As a side note, I attempted to make some pizza and it was a disaster. San Marzano tomatoes, organic cheese, dry-aged meat, gourmet mushrooms, easy. Measuring out the correct amount of yeast, flour, and water?? Literally impossible. Anyways there are a lot of other people also messing up their pizzas.
I attribute pizza’s resilience to a few factors:
Consistency: you know what you’re going to get, whether you’re ordering Domino’s, Delfina’s, or a Safeway frozen pizza.
Strong chain presence: “consistency” might be a subset of this result, but around 50% of the US pizza market is chain vs independent shops. Chains should have better balance sheets and operational leverage with respect to marketing and delivery.
Stores well: pizza the next day is great cold, or easily reheated.
Nostalgia: it’s such an American Dish!
Who’s coming to (deliver) dinner?
But what about other dishes or cuisines that don’t hold up as well on these fronts?

----

WORK INSTRUCTION —
Continue the piece on pizza's staying power, starting right after its last sentence.

Stored data entries:
----

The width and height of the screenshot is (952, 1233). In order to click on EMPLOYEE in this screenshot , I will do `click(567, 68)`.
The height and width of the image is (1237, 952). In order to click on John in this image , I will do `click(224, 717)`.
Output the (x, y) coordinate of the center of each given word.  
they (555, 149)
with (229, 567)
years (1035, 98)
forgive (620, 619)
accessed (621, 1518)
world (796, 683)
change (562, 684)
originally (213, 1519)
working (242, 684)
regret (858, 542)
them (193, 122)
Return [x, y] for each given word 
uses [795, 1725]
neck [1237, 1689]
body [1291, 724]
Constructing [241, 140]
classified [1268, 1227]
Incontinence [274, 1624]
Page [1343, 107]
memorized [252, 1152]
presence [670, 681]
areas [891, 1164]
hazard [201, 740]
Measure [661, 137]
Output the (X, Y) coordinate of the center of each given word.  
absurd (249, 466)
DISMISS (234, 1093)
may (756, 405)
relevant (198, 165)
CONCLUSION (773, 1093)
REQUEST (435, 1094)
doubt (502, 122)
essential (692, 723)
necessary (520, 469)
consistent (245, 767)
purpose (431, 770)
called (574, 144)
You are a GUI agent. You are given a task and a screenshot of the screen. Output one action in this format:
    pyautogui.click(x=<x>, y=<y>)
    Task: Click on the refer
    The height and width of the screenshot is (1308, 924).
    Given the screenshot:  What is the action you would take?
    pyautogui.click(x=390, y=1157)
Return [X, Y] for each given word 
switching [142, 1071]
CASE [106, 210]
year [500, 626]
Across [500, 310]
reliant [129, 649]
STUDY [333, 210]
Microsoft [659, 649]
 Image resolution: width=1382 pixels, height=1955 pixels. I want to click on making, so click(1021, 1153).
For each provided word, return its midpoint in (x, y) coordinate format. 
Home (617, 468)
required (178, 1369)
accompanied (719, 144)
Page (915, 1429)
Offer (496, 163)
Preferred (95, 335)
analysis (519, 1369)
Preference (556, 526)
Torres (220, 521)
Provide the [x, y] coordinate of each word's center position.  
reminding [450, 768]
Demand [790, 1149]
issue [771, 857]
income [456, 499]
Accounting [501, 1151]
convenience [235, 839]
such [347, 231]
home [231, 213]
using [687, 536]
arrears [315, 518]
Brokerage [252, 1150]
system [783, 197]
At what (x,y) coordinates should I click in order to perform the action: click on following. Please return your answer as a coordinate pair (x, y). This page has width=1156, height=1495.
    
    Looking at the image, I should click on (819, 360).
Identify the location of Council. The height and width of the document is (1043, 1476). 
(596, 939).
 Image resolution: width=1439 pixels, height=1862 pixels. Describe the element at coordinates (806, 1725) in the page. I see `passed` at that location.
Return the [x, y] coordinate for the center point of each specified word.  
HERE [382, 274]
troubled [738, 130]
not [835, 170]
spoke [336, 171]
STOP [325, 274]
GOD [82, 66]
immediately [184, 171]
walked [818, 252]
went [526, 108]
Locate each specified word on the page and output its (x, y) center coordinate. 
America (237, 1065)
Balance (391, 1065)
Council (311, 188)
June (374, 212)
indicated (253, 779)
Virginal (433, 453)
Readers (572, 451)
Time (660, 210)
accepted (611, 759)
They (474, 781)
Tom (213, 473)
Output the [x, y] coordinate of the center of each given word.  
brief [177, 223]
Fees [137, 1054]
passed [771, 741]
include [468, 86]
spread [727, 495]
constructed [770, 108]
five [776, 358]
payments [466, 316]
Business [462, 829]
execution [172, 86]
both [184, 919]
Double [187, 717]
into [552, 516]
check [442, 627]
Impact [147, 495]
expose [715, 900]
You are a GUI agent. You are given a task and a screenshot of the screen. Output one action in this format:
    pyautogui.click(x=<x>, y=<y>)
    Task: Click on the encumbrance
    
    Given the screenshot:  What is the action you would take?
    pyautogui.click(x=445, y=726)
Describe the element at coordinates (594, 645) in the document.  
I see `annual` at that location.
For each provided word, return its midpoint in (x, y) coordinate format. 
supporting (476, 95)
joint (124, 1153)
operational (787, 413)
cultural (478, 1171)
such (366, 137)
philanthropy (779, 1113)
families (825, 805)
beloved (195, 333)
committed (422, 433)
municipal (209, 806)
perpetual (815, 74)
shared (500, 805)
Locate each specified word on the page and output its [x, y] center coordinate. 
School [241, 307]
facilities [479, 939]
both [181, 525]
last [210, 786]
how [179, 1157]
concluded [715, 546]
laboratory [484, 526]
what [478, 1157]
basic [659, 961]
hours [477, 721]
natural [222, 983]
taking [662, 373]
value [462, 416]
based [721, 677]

----

ANSWER —
Immediately, I think of pho or ramen: absolutely delicious, but short shelf-life and don’t travel well because of the soup base. Pho and ramen also have much higher variance in their quality, or maybe I don’t know how to appreciate bad versions, like I can appreciate bad pizza (usually involves alcohol). My assertion is that there is one great pho restaurant in SF and no great ramen places. The last time I wrote about that, though, some white dude mocked me in Wired magazine;
Pho also is very cyclical, it’s a warm noodle soup that you want to drink when it’s cold out. But man, that dropoff, after 5 years of increasing popularity.
All of this got me curious about what the breakdown was, between what type of cuisine is getting delivered, what people are cooking, and so on. I did a more systematic analysis of some cuisines and their associated behavior, comparing the post March 8th behavior with the predicted behavior. Note that these numbers are point estimates, the methodology has plenty of problems, but directionally everything looks reasonable.
In general, we see that overall searches for “x cuisine” and for restaurants are down, while recipe and delivery searches are way up. People are cooking and ordering more, they’re eating out less.
The one outlier here is Chinese food delivery: it’s basically unchanged versus before coronavirus, while every other cuisine has seen large jumps in search volume. That surge lines up with credit card receipt data, which indicate that spending on food delivery has grown between 10-30%.
If restaurants as a whole are struggling to survive, despite increased delivery volume, how are Chinese restaurants doing with no increased delivery volume and no dine in service? Is that related to the president continually calling coronavirus a “Chinese disease” on national TV, or to these continuous bat soup jokes?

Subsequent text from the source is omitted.